Rue de la Grande Truanderie
Dans la rue de la Grande Truanderie, le soir sur les pavés à peine éclairés, tout s’agite, tout prend vie.
Au numéro un de la rue, tout en haut, on entend, le Père-Noël, ce grand brigand, qui se poile encore dans sa longue barbe, de sa bonne farce aux petits enfants, et fume sans cesse en rigolant, une pipe à eau bourrée de carbe.
Au rez-de-chaussée qui fait concierge, il y a la naissance vagabonde, celle qui arrive un peu par miracle, un peu par hasard, et qui fait tourner son monde.
Juste au-dessus, toujours à brailler, loge le lait du sein maternel, bel empafé; lui finit toujours par te larguer, et t’envoyer vite fait par le fond de la culotte, chez son vieux pote petits-pois-carottes.
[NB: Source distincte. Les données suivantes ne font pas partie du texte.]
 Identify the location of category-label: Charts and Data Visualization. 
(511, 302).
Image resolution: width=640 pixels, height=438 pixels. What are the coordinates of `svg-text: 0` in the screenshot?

En face au numéro deux, c’est une maison habitée par trois frères. Aussi escroc, crapule et malfrat l’un que l’autre: mange ta soupe, l’âge de raison, deviens adulte, se battent comme des macaques pour savoir qui est la plus grosse arnaque.
Attablée dans le salon de thé, il y a, dans sa robe de soirée, élégante et charmeuse, l’amour fripouille et aguicheuse, qui va et qui vient, un jour peut-être ou peut-être pas, parfois qui reste et parfois qui s’en va, imprévisible, passagère et volage.
Plus loin près du petit square, panthères et cabrioleuses du grand soir trainent leur savates, pour des caves se prenant pour galants sans cravates, qui rêvent de mettre grand Turc en Constantinople, mais, tellement fauchés, ils pourront tout au plus se faire dépoussiérer le scoubidou en vitesse derrière une porte cochère.
Il y a, affairé derrière son camion mal garé, un vaurien sans état d’âme, travailler plus pour gagner plus, qui toujours en grand trafic, flanqué de sa trainée, la politique, et de ses complice les impôts, rançonne sans fin les pauvres idiots.
Sur le devant de sa boutique, toujours en grande discussion, la cinquième république, sacrée larronne, avec toutes les précédentes ses clientes, qui déblatèrent, sans savoir que faire de leur pauvresse, clocharde et mendiante de filles liberté, égalité, fraternité.
Dans l’arrière-boutique d’un tripot, il y a Dieu et Allah, qui jouent aux cartes en trichant. Pendant ce temps, la vie éternelle amen se repoudre le nez dans les vécés, et puis la mort, cette cagole, qui se fout de tout et passe devant en ricanant.
Dans la rue de la Grande Truanderie, le soir sur les pavés à peine éclairés, tout s’agite et tout prend vie.